Copy out, word for word, the stretch of the data from the line containing "Where should I" through the end of the data, leaving out the pictures.
☆ ☆ ☆ ☆ ☆
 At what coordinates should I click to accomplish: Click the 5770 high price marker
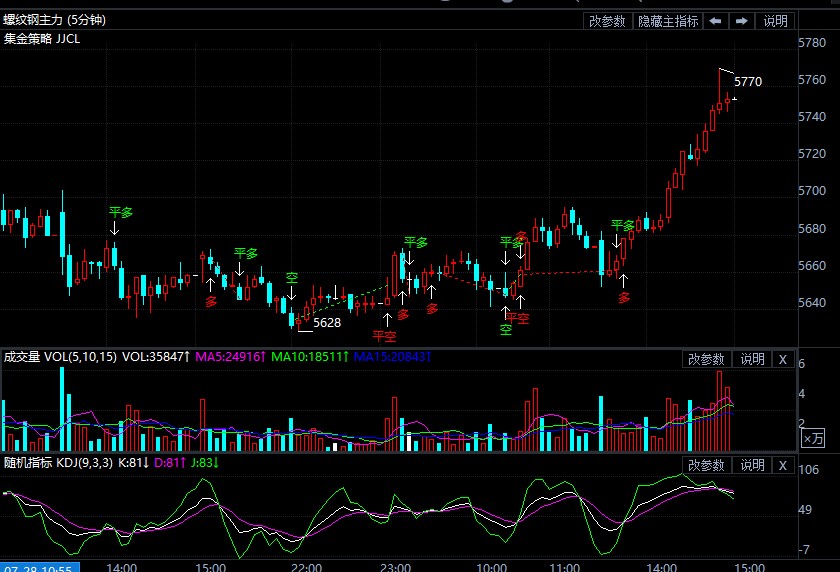pos(748,81)
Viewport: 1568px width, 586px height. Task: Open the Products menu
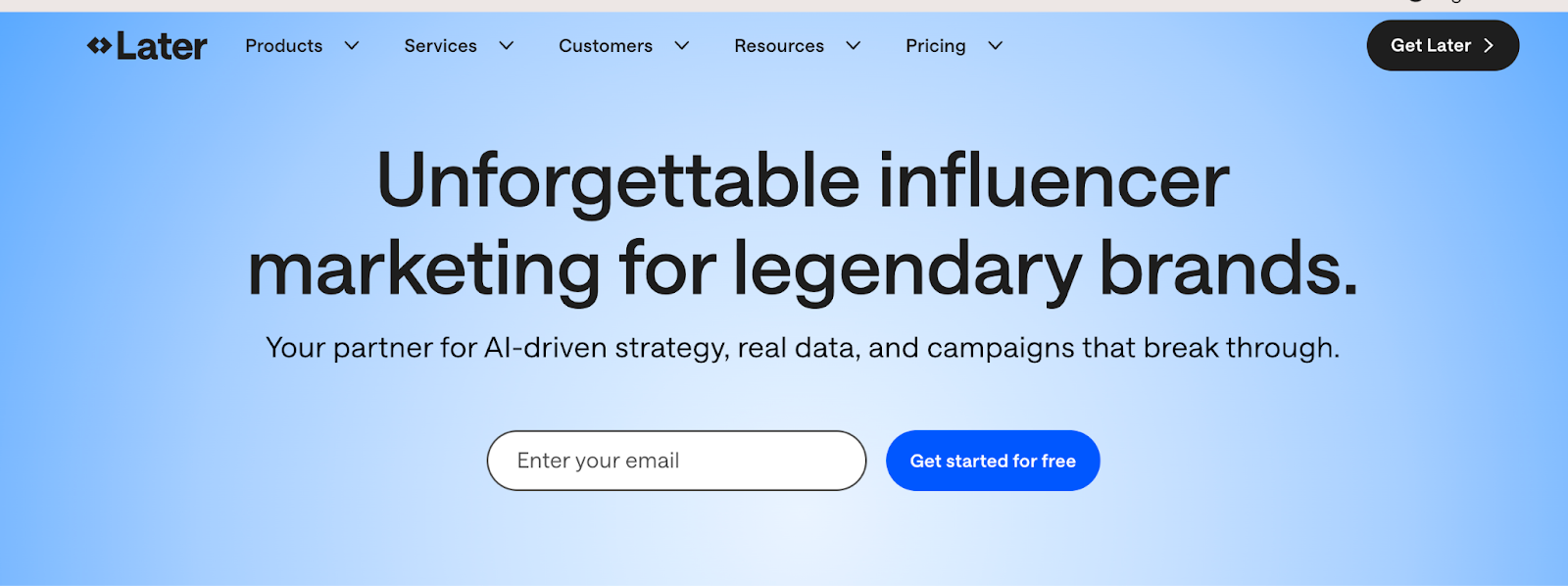pos(283,46)
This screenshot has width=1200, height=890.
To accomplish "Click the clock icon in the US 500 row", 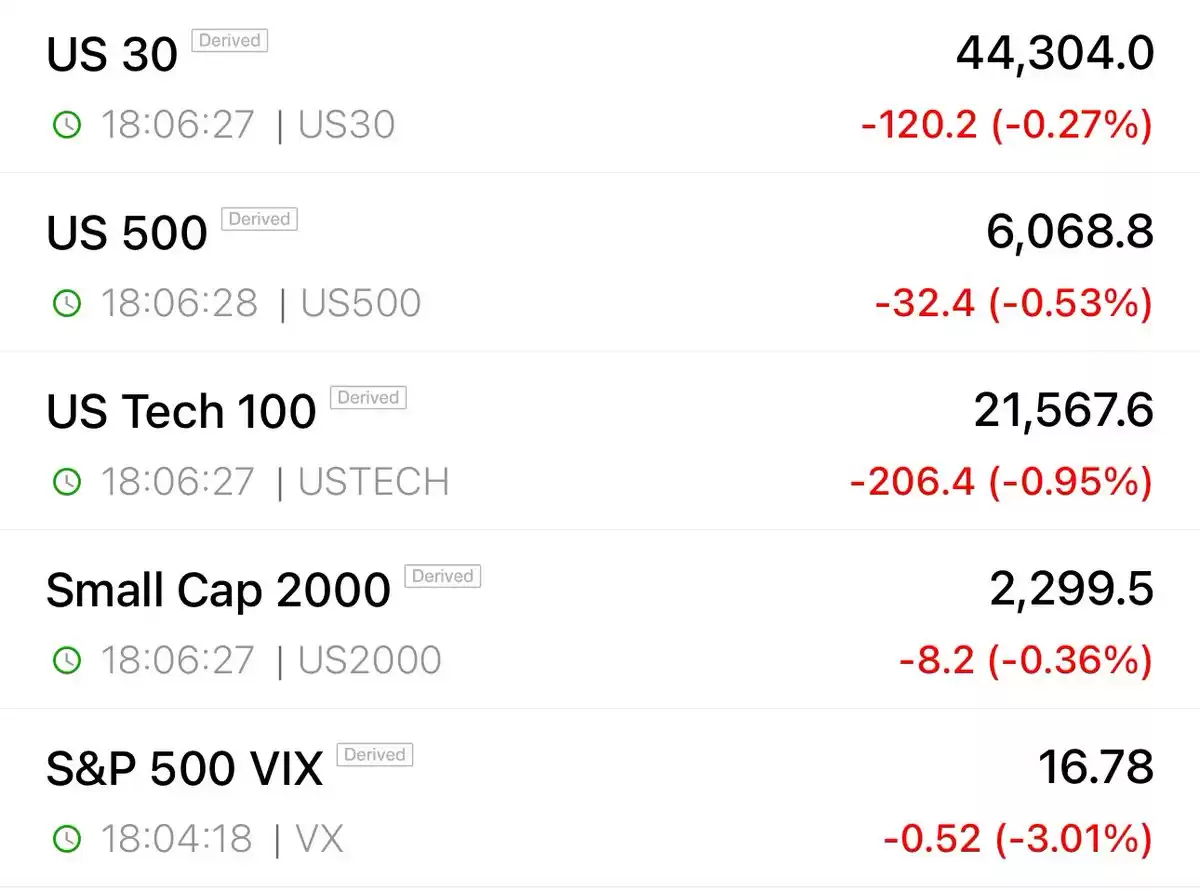I will 66,304.
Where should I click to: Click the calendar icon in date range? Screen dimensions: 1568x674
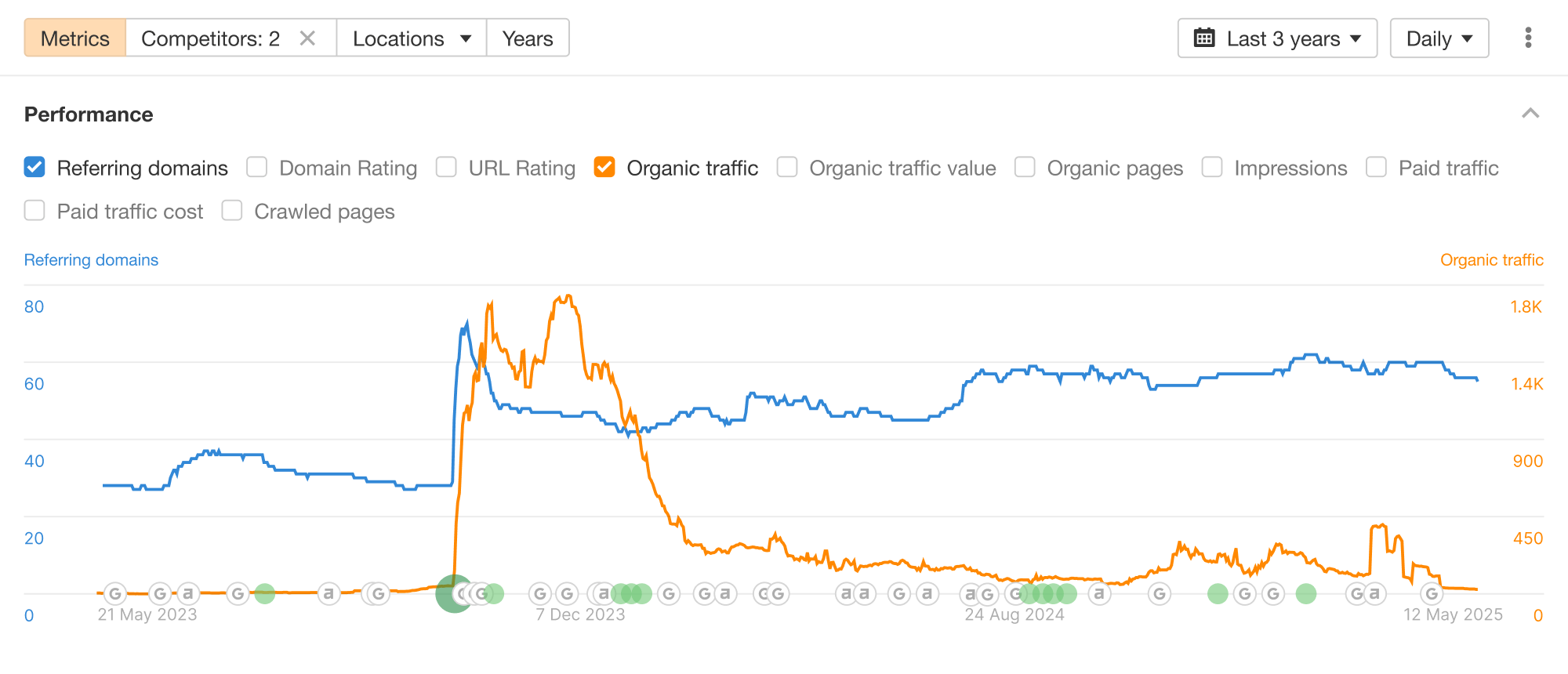1204,38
☆ ☆ ☆ ☆ ☆
Solution:
Where should I click to: Click the calendar icon in date range? Screen dimensions: 1568x674
1204,38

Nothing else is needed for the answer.